In a statement, Hennig said her team at Skydance hopes will be “pioneering new ways to tell immersive stories through technology.”

“Our goal is to create inviting and innovative experiences with the high production values and visual fidelity that will set the standard in this new media landscape,” Hennig said.

A photo of Julian Beak
Julian Beak
Skydance Media

A conversation that Hennig had with Double Fine Productions founder Tim Schafer at DICE 2019 earlier this year may also provide some insight into Skydance’s forward-thinking interactive entertainment plans.

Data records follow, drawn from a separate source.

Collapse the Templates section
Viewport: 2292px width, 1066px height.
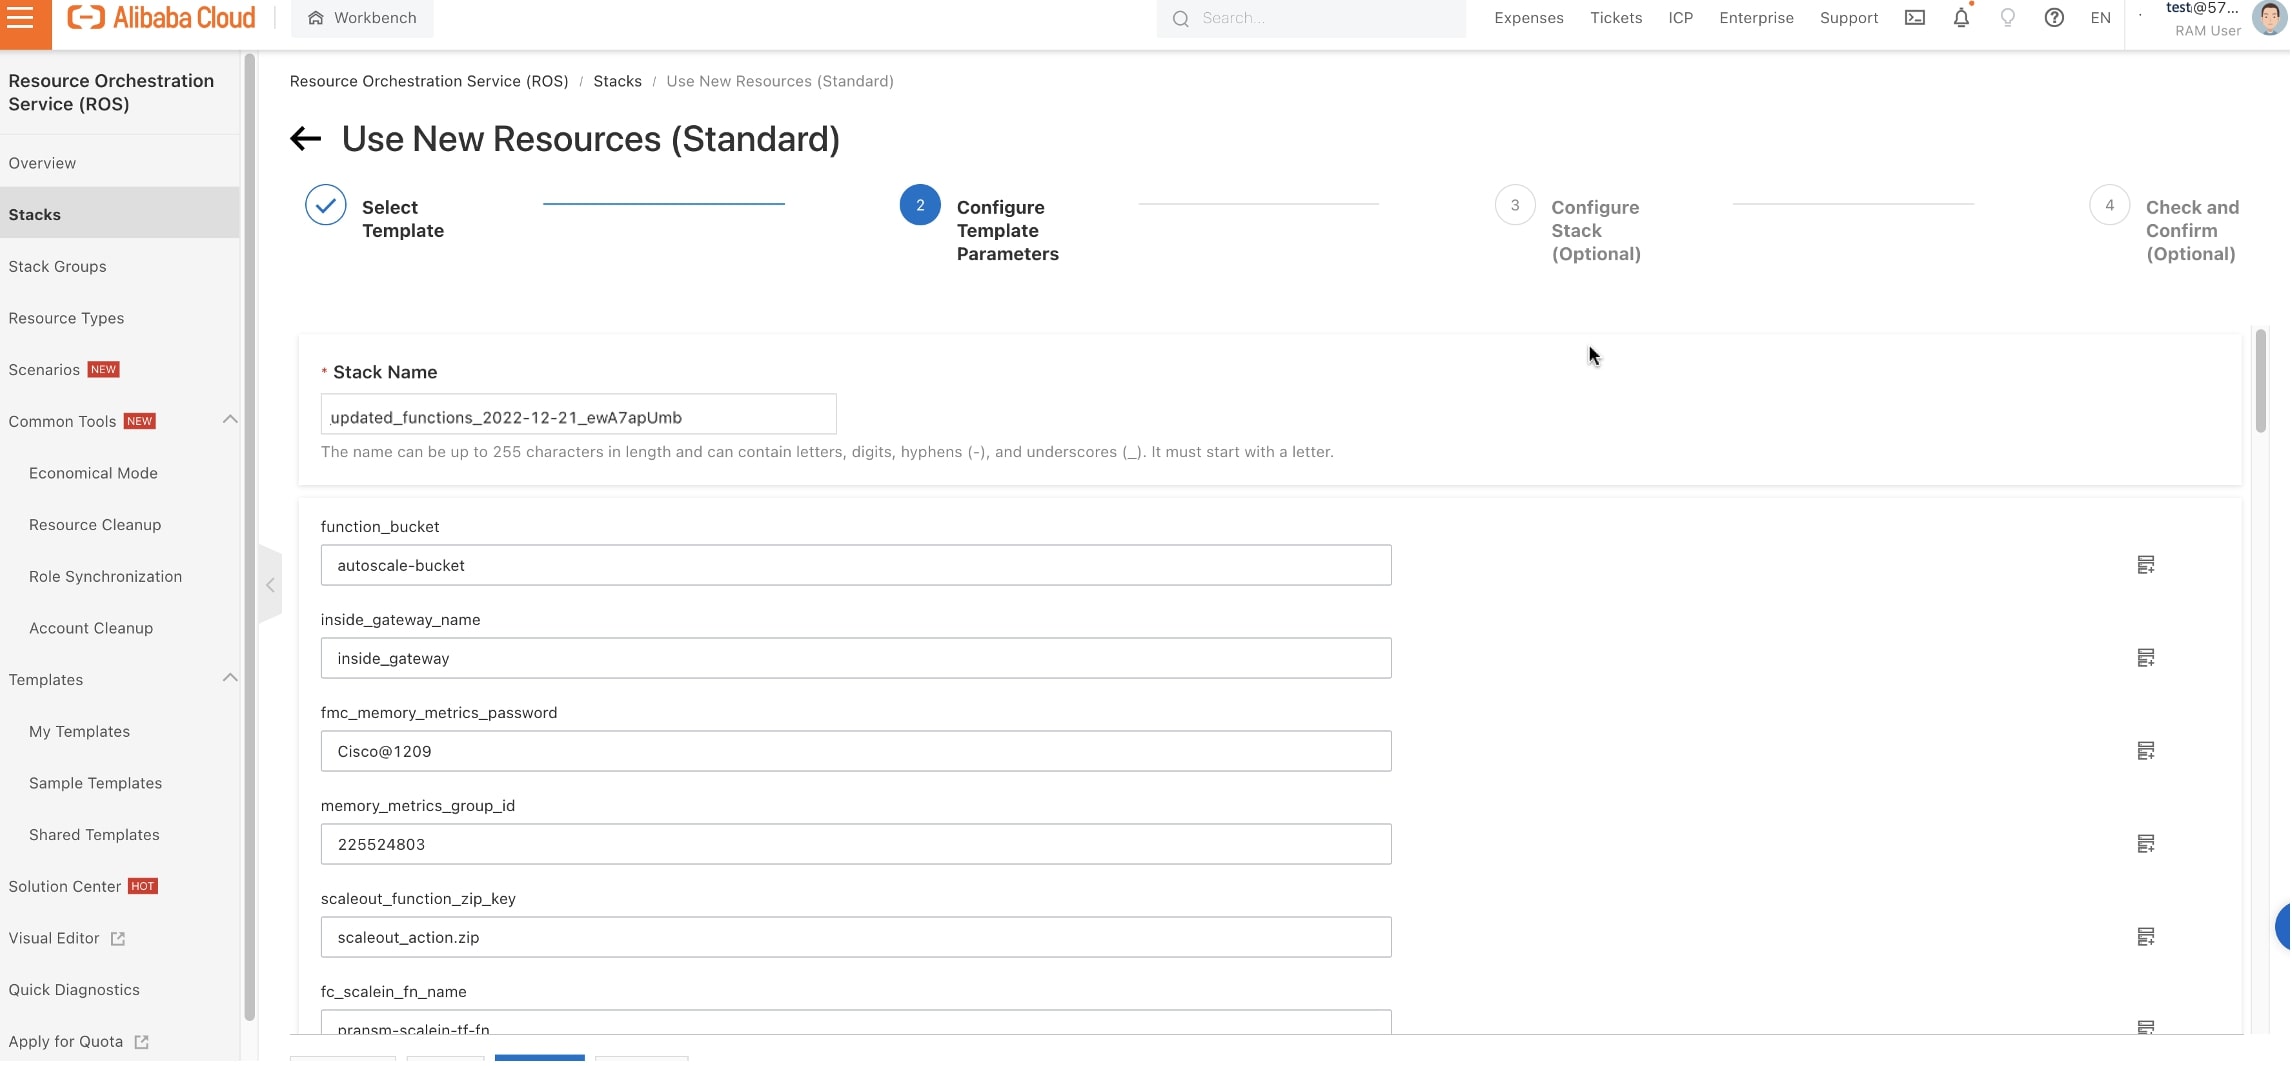tap(230, 677)
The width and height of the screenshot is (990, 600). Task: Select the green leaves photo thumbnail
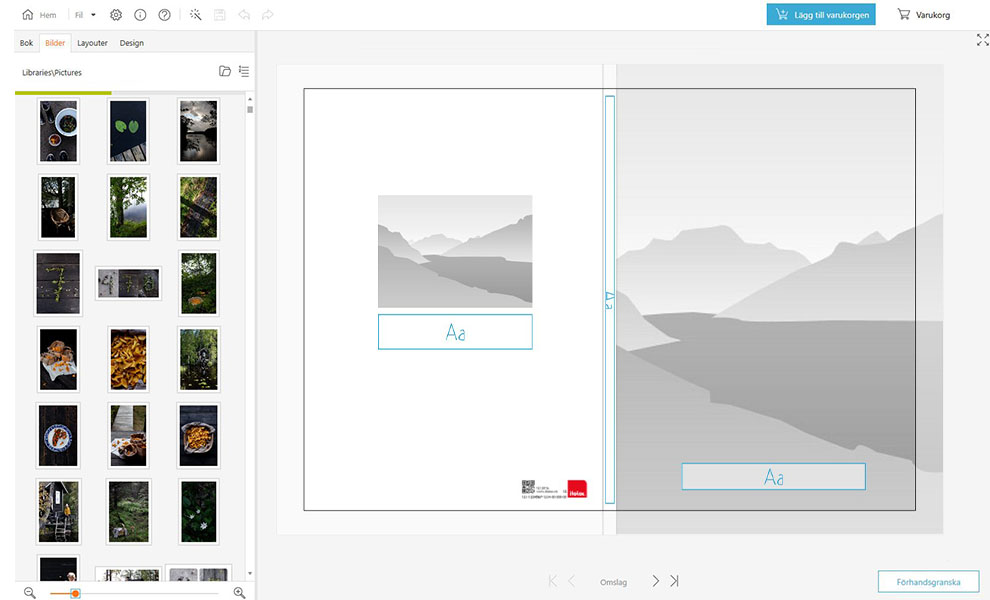coord(128,130)
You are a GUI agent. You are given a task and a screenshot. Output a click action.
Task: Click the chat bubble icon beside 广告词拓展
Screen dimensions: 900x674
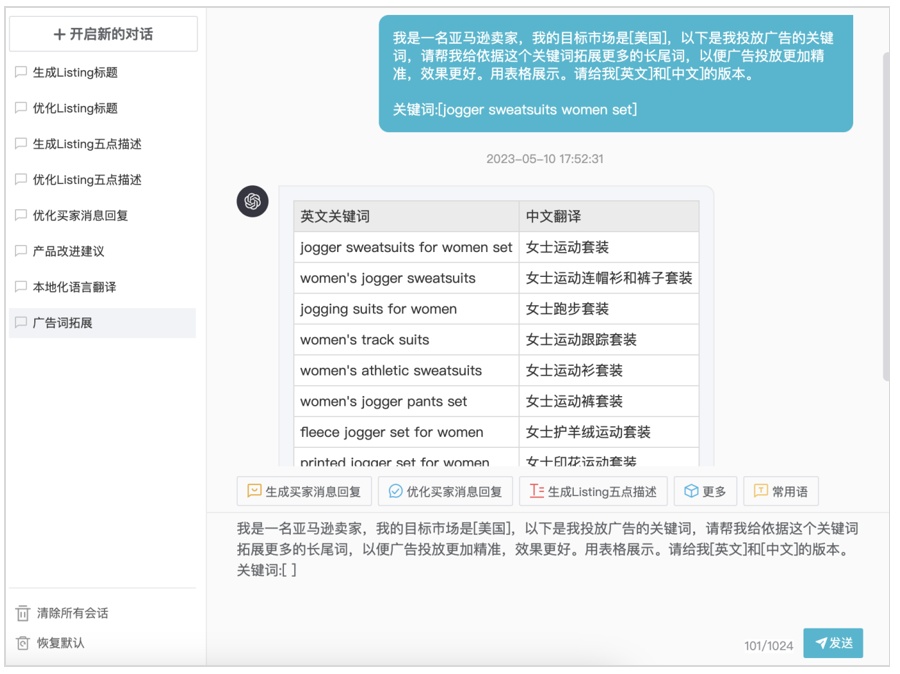(21, 323)
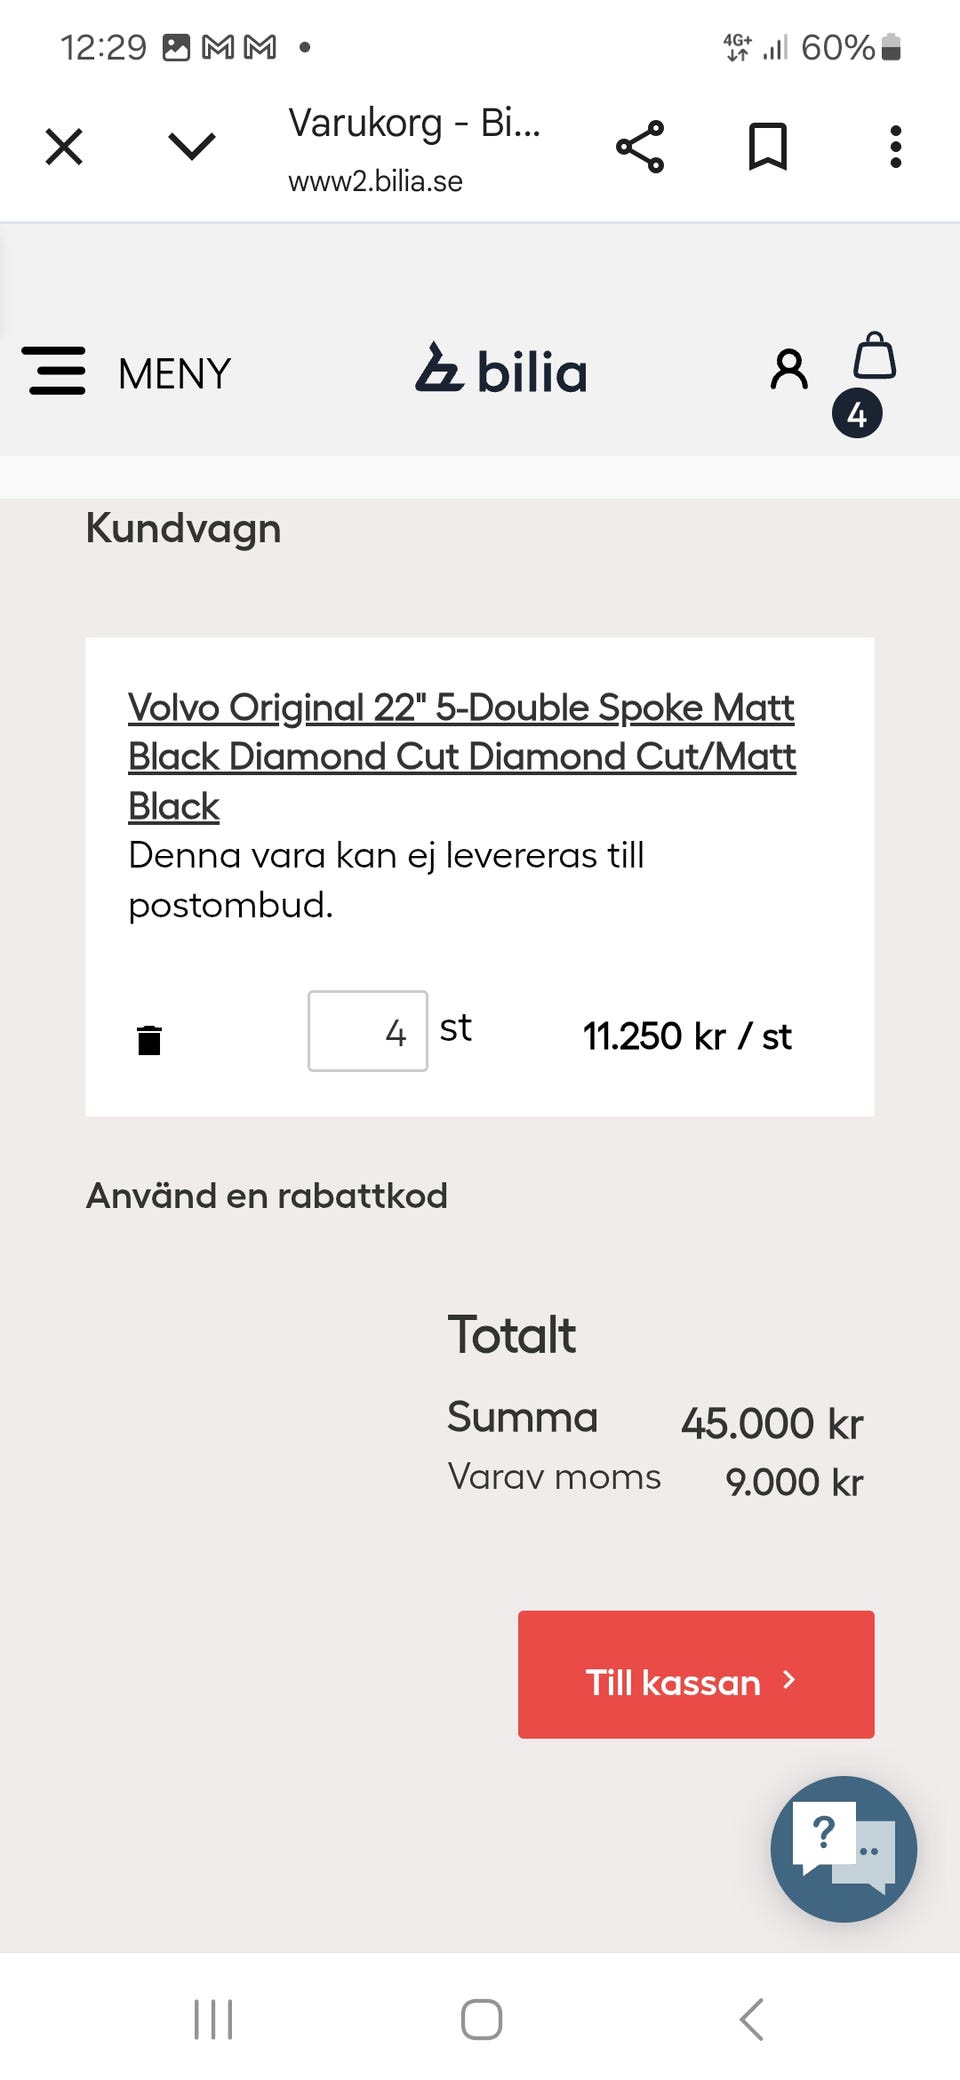Image resolution: width=960 pixels, height=2080 pixels.
Task: Open the help chat bubble
Action: [x=843, y=1848]
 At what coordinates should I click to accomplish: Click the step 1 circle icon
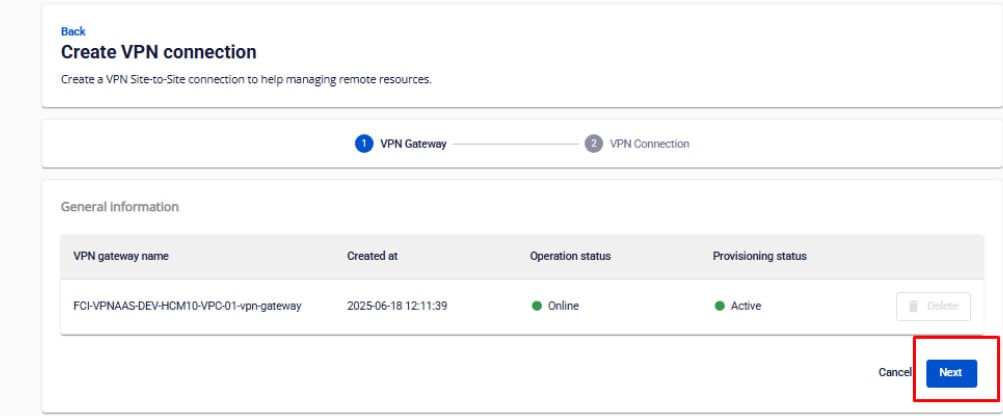(364, 143)
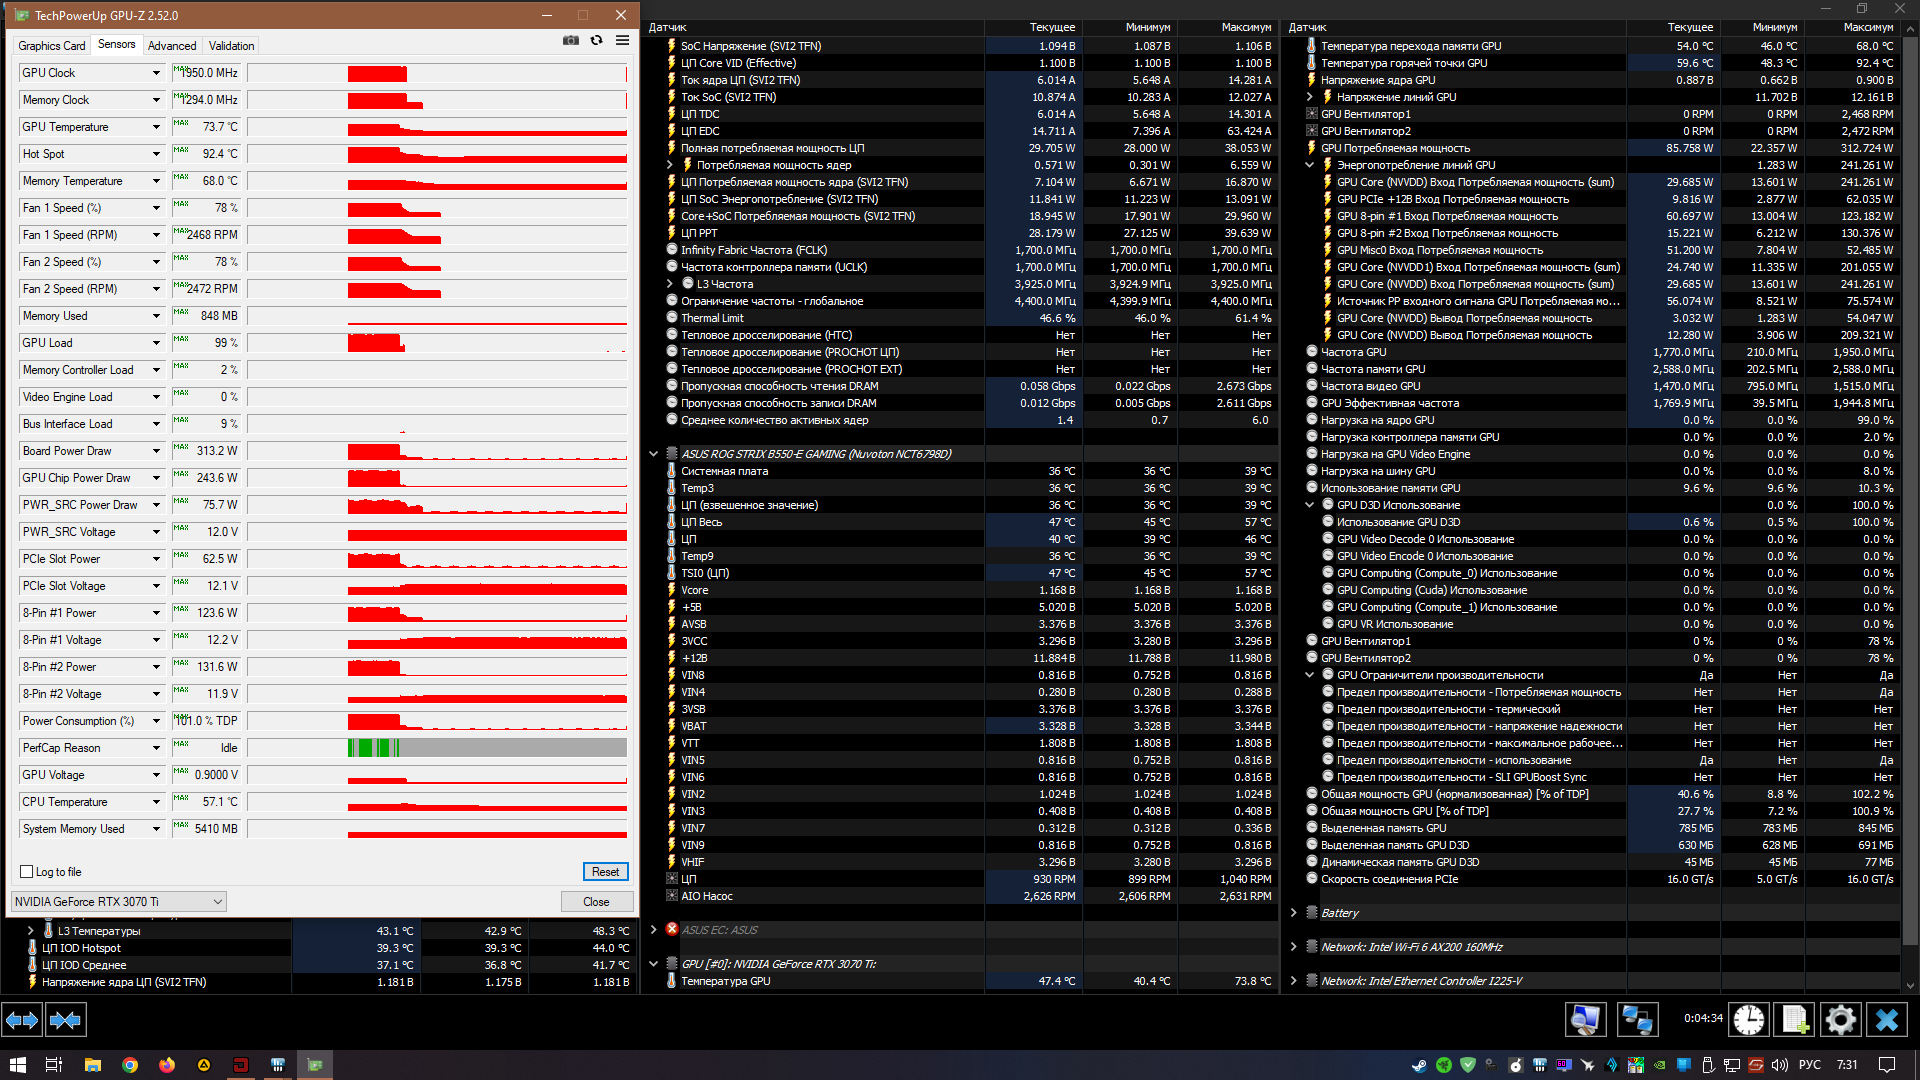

During that conversation, Hennig pondered how the acceptance of streaming movies, music, and television shows might translate to gaming experiences, and how streaming might lower the barrier of entry to more players. Hennig envisioned “much more accessible experiences for people that would probably welcome interactivity if we made them for them.”

“I’m excited about the fact that we may be able to crack into a much bigger audience that would actually welcome interactive content,” Hennig said at DICE. “Most of them are stealth gamers anyway. They turn on a Netflix show and play a game on their iPad at the same time. Why don’t we just make something for those people so that they’re not multitasking?”

“I find myself most fascinated by this feeling like there is a huge shift coming in two to five years, maybe a little bit longer, where our content is gonna be able to reach people a lot more frictionlessly than in the past. It’s gonna reach a much bigger audience, and we should be starting to make things for them now.”

Hennig noted that games like Uncharted and Until Dawn “are just as watchable as they are playable. And I don’t mean like Twitch streaming or a YouTube playthrough, I mean like they are just as entertaining to be in the living room [with] while someone is playing. And it’s not that the rest of the people are there as passive observers, they’re collaborators.”

Skydance Media was founded in 2010, and produces entertainment for film, television, interactive, and animation. Its recent theatrical releases include Mission: Impossible — Fallout, Annihilation, Gemini Man, and Terminator: Dark Fate, while its interactive division has released Archangel: Hellfire and has The Walking Dead: Saints and Sinners in development.